=== STORED RECORDS ===

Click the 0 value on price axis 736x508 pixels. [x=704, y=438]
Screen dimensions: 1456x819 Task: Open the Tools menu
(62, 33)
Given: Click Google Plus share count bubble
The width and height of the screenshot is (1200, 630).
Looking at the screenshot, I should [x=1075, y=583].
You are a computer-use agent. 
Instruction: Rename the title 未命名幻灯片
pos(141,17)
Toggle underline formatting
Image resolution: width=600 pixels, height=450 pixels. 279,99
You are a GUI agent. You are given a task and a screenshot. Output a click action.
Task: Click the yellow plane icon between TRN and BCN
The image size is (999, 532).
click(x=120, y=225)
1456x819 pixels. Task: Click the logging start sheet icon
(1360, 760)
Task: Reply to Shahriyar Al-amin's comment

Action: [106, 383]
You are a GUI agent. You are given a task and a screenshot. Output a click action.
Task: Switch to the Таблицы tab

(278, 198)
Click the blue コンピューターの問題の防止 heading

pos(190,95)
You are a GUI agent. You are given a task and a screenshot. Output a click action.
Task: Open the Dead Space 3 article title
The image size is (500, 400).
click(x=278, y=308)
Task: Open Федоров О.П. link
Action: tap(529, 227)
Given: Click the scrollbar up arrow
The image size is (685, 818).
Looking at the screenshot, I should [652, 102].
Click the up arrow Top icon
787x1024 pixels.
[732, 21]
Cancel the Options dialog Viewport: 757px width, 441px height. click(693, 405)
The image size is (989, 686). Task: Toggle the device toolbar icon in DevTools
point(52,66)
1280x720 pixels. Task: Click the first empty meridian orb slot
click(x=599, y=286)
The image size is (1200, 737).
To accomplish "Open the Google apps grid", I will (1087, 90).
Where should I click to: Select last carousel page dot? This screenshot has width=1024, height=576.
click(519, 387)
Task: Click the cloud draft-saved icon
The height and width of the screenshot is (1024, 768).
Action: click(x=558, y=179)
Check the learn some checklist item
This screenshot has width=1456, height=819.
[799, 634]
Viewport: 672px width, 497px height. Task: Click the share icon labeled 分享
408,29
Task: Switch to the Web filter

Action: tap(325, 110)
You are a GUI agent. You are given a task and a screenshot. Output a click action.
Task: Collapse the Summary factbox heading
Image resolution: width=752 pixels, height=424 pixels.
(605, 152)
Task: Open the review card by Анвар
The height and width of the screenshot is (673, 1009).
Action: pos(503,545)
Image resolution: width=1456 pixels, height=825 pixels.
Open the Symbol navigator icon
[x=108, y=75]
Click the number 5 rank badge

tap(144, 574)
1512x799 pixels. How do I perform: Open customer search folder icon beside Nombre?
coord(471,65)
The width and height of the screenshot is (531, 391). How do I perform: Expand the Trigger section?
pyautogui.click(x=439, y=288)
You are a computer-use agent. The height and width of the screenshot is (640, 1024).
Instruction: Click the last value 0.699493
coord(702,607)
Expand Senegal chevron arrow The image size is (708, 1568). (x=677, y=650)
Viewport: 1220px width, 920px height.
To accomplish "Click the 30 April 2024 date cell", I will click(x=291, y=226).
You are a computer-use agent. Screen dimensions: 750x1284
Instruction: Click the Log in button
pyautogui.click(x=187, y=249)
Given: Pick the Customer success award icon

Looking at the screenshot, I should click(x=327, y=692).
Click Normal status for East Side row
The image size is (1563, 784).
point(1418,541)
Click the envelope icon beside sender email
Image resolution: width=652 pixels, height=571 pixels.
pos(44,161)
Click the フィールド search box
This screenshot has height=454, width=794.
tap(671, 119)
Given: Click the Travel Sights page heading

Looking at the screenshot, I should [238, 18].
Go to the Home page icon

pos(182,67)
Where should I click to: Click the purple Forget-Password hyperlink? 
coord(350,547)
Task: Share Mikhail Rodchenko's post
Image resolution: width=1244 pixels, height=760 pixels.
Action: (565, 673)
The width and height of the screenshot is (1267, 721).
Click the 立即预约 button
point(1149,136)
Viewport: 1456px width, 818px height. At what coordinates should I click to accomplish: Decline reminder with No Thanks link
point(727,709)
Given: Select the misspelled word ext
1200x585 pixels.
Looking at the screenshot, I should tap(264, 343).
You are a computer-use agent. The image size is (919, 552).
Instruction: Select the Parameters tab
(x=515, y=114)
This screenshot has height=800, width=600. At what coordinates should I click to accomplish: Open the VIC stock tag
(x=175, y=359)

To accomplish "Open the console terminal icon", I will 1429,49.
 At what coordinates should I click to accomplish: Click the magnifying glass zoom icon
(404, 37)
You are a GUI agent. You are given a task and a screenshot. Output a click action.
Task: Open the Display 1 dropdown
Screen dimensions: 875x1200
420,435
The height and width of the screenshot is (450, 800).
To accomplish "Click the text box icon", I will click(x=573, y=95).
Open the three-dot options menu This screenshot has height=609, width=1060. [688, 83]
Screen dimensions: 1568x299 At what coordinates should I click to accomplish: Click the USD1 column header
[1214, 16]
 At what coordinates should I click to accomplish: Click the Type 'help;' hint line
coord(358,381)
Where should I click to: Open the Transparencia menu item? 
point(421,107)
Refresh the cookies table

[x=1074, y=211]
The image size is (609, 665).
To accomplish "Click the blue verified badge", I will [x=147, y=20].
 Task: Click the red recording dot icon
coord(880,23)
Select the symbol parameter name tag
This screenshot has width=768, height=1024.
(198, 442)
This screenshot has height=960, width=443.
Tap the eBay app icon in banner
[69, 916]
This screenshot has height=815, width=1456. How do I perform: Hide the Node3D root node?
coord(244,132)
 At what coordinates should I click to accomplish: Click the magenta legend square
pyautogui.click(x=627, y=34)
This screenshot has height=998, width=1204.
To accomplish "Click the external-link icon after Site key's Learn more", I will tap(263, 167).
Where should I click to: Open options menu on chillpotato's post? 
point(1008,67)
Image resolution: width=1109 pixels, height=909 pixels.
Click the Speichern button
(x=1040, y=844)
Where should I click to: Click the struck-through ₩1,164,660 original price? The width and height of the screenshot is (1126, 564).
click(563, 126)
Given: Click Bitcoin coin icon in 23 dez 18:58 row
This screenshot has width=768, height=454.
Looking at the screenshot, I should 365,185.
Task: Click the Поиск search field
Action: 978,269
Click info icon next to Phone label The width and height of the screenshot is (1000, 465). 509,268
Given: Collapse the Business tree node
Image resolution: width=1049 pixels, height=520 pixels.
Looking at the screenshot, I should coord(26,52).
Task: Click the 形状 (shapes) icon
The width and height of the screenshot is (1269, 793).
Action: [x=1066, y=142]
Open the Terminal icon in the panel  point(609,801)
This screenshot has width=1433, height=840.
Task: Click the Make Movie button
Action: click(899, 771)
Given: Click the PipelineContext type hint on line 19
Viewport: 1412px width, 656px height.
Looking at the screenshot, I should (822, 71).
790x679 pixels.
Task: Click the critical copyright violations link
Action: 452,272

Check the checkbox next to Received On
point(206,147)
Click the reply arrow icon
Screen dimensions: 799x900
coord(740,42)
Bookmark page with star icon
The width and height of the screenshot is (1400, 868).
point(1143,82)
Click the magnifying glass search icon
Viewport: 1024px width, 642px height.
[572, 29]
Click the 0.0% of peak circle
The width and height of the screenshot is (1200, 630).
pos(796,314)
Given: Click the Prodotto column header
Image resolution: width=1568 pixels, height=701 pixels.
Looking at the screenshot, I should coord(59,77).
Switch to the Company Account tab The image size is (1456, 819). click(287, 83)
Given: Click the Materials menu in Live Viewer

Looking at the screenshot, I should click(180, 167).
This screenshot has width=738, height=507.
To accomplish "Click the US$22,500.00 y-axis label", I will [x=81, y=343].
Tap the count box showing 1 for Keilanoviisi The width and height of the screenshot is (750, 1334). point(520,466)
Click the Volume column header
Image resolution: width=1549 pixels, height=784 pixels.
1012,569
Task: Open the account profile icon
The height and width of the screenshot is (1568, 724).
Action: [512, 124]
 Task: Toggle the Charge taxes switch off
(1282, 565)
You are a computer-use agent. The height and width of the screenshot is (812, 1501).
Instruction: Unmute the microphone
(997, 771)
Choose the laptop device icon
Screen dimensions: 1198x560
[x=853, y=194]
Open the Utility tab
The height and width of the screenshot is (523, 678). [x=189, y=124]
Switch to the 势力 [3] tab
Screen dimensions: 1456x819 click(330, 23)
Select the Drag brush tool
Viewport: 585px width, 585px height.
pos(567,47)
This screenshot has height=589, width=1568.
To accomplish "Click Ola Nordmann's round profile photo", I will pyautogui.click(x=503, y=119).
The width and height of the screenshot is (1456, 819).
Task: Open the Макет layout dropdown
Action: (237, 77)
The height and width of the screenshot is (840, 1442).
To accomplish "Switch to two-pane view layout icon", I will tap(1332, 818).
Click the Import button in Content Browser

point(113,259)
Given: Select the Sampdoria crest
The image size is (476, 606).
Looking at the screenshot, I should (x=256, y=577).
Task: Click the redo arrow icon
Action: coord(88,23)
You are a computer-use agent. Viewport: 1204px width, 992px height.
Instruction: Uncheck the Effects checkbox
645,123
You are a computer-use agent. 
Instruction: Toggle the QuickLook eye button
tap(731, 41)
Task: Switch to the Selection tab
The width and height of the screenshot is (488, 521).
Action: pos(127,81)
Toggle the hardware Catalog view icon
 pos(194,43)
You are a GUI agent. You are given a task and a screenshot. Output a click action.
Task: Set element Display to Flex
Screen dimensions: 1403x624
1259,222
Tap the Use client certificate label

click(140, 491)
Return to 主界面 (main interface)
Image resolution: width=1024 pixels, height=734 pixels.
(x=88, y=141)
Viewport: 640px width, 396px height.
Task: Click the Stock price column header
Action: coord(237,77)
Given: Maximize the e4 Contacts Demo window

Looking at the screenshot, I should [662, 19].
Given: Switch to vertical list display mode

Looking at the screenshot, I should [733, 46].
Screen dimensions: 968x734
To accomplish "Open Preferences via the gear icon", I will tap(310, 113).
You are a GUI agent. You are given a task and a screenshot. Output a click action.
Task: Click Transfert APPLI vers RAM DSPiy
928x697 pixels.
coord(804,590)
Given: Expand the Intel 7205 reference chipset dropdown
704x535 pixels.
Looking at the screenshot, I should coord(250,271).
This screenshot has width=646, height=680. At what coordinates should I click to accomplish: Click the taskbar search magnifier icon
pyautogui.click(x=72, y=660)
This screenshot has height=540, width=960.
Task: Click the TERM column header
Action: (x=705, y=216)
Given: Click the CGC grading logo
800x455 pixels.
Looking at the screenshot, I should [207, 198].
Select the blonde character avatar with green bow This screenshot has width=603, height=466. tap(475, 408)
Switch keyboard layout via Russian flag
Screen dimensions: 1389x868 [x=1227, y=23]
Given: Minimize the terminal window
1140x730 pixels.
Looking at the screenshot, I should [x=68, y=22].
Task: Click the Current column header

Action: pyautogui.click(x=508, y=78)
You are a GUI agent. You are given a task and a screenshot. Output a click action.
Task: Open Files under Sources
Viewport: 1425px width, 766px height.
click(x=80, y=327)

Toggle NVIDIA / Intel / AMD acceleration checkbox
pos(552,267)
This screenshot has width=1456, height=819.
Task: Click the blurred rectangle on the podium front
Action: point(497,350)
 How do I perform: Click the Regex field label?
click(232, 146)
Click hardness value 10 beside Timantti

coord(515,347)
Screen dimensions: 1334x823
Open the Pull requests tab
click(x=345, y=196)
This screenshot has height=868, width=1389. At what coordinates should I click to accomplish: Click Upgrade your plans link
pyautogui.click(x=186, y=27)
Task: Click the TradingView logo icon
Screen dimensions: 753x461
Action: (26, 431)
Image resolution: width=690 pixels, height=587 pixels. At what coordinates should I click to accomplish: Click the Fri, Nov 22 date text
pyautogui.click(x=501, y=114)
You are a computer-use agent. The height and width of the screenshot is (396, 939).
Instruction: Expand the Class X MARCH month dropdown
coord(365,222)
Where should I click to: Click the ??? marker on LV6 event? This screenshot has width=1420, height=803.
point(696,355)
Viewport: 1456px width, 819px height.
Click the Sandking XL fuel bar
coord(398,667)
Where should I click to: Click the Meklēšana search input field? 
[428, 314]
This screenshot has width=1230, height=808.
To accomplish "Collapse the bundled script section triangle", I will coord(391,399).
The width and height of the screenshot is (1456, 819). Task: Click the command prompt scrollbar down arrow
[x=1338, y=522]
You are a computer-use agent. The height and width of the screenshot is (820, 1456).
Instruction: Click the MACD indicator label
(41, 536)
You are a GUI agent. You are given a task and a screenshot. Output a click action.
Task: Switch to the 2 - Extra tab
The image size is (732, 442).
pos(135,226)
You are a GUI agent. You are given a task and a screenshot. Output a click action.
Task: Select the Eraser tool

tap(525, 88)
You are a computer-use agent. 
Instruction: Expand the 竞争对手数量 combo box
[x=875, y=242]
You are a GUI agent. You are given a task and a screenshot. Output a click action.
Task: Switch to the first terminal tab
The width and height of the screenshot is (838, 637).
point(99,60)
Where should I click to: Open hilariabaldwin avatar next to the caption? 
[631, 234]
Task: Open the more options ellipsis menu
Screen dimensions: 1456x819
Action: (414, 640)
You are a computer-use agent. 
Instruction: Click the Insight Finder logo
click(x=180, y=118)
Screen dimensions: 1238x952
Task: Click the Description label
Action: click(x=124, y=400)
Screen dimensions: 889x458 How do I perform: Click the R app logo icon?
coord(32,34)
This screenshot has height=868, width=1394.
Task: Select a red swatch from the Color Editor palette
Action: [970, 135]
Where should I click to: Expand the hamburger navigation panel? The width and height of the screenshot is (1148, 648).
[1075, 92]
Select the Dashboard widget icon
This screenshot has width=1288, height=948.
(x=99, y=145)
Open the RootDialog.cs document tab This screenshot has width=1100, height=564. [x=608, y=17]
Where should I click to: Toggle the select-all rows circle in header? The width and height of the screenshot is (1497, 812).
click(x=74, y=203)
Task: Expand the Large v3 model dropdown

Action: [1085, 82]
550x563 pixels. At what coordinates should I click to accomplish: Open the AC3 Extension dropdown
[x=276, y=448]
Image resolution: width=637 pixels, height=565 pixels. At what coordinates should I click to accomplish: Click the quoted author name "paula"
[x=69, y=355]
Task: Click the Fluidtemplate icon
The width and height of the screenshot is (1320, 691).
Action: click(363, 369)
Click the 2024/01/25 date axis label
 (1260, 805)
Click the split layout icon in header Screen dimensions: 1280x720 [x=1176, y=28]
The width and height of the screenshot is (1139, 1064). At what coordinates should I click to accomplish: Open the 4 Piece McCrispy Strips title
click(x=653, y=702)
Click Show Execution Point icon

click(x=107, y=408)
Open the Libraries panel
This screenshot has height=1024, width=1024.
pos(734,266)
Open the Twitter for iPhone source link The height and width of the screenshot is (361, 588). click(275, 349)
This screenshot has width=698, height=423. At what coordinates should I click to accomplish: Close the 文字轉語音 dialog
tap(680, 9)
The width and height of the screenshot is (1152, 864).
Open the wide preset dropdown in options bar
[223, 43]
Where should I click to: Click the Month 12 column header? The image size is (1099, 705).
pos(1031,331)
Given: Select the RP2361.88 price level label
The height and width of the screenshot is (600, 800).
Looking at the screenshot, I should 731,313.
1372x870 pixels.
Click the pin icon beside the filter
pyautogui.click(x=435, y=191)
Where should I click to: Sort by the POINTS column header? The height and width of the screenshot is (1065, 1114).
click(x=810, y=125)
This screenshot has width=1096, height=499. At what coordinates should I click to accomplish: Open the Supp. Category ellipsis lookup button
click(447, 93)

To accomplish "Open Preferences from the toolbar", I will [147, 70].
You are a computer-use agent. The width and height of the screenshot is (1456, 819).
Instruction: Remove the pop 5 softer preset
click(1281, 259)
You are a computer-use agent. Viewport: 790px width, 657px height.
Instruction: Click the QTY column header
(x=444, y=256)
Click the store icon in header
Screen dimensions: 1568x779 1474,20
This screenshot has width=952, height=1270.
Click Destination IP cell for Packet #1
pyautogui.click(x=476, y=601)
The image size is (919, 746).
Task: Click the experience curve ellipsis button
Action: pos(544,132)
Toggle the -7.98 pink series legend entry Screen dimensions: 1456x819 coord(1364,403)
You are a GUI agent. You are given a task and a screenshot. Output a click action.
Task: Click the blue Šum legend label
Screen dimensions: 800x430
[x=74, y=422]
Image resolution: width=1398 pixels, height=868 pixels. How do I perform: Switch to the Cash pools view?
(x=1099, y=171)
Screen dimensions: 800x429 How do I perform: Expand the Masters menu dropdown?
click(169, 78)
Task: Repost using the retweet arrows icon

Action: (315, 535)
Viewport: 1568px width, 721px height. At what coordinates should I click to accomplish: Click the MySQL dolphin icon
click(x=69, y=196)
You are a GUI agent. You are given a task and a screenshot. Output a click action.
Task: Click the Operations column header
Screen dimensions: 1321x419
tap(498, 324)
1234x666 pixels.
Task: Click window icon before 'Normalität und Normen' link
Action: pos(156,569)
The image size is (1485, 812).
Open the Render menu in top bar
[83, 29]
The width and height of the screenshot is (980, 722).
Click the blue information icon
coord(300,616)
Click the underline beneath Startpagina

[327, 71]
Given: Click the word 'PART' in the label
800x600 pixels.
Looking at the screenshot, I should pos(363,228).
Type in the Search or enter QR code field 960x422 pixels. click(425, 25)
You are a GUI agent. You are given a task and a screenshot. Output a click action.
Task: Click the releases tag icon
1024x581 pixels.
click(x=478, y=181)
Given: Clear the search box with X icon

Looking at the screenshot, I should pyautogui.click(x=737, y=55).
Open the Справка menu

===

» **INSTRUCTIONS FOR THE TASK**
Copy out the lines above verbatim, starting at the line that contains "This screenshot has height=815, width=1456." and stopping after the line that contains "Click info icon".

» **CORRECT RESULT**
This screenshot has height=815, width=1456. How do I perform: Hide the Node3D root node?
coord(244,132)
 At what coordinates should I click to accomplish: Click the magenta legend square
pyautogui.click(x=627, y=34)
This screenshot has height=998, width=1204.
To accomplish "Click the external-link icon after Site key's Learn more", I will tap(263, 167).
Where should I click to: Open options menu on chillpotato's post? 
point(1008,67)
Image resolution: width=1109 pixels, height=909 pixels.
Click the Speichern button
(x=1040, y=844)
Where should I click to: Click the struck-through ₩1,164,660 original price? The width and height of the screenshot is (1126, 564).
click(563, 126)
Given: Click Bitcoin coin icon in 23 dez 18:58 row
This screenshot has width=768, height=454.
Looking at the screenshot, I should 365,185.
Task: Click the Поиск search field
Action: 978,269
Click info icon next to Phone label The width and height of the screenshot is (1000, 465). 509,268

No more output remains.